I was lamenting the latest stage of the long, slow collapse of Hudsons Bay Company, once a literal icon of the Canadian retail landscape.
The very history of this country is tangled up in the complex colonialist role played by this company in the nineteenth and twentieth centuries, and if for no other reason than that I’m sure there are justified cheers at the karmic collapse of this once epic company. Still, the collapse of the modern Hudsons Bay retail enterprise is nothing to celebrate, what with the scope and variety of employment it offered in many communities, its status as a signature anchor tenant in many shopping centres, and too, as one of the last historic holdouts against the dominance of Amazon and such.
I could probably write for pages on this complex role it played in communities, its decline and now complete disappearance from many cities, including my own. But instead, I woke up in the middle of the night and was tossing and turning in bed thinking about—I kid you not—the customer experience at The Bay.
Maybe it was tradition. Maybe it was money. Maybe it was stubbornness. But the experience at that store never seemed to adapt to the modern retail world. From the ancient point of sale systems to an online experience that, on the three occasions I made use of it, revealed the reason Amazon holds a place of utter dominance in this domain. It was slow and cumbersome, like so much at The Bay.
But my strangest late night insight was in an unfair comparison to Ikea.
We all laugh at the maze-like design of the furniture retailer, but the truth is the user experience in that store does two things very well. First, it gives the customer a little mini-adventure upon each visit. There are shortcuts, true, but I suspect many or even most shoppers walk the Ikea mile dutifully. Second, the maze walks you past virtually every product the store sells. The net result of this is that I, even mediocre consumer that I am, rarely leave without at least one purchase.
The only thing that The Bay ever coerced any customer to walk past was the fragrance department, and the only adventure I got from that was testing my ability to hold my breath.
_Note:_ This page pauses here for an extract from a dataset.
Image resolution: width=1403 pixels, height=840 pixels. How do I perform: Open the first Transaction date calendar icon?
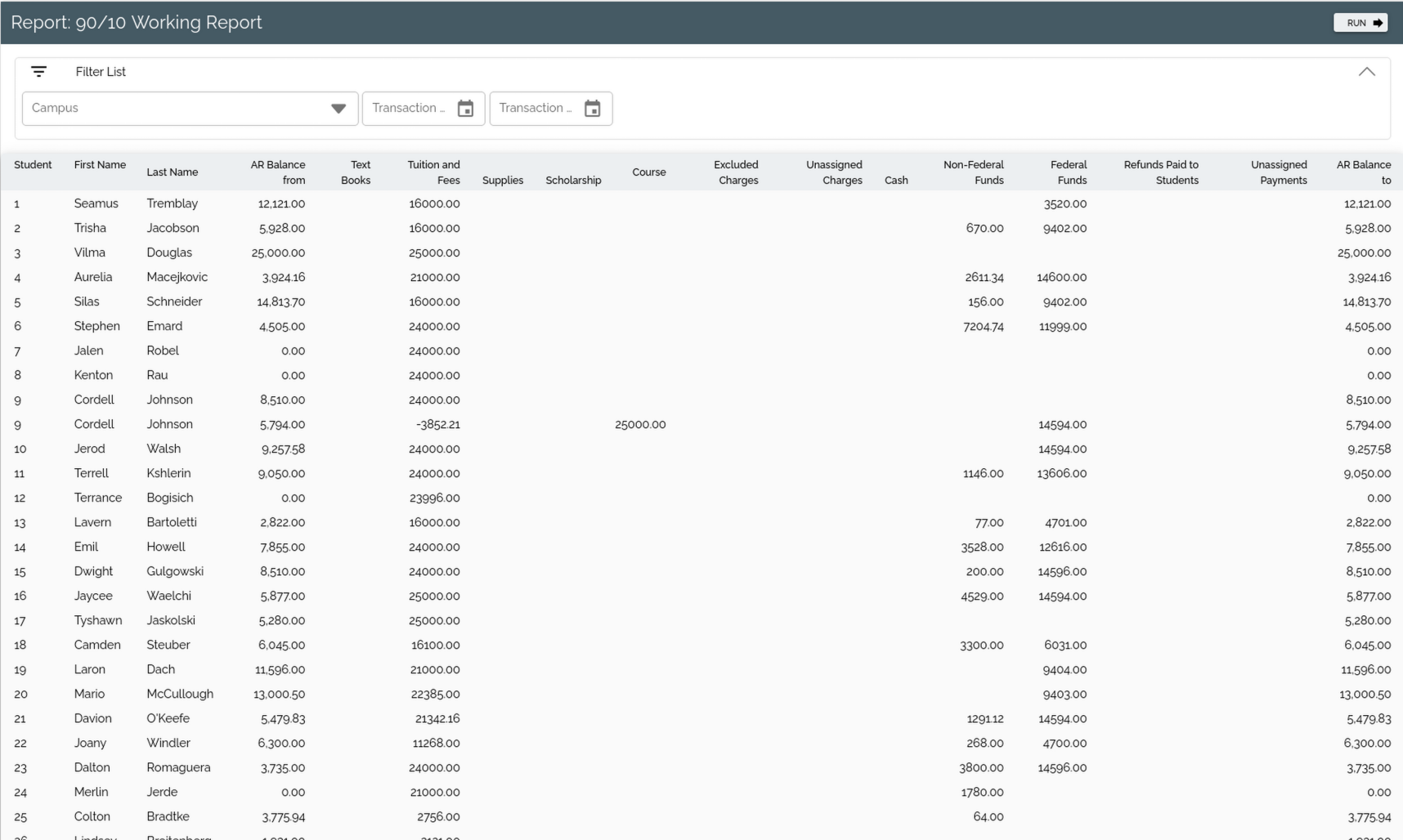(465, 109)
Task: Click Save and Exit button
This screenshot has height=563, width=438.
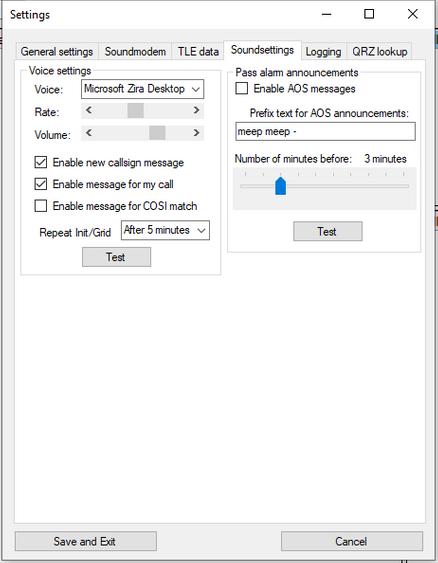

I have no great insight upon this sad and seeming final chapter of a once-proud Canadian retailer, at least nothing that countless other online commentators haven’t already written on, save for maybe that even corporations get old and senile. And maybe that’s the lesson we should take from it, that everything has a time and place, and we should remember fondly the good times rather than shaking our heads at some analysis of a business failure, and rather accept that nature and the passage of time can take its toll on most anything.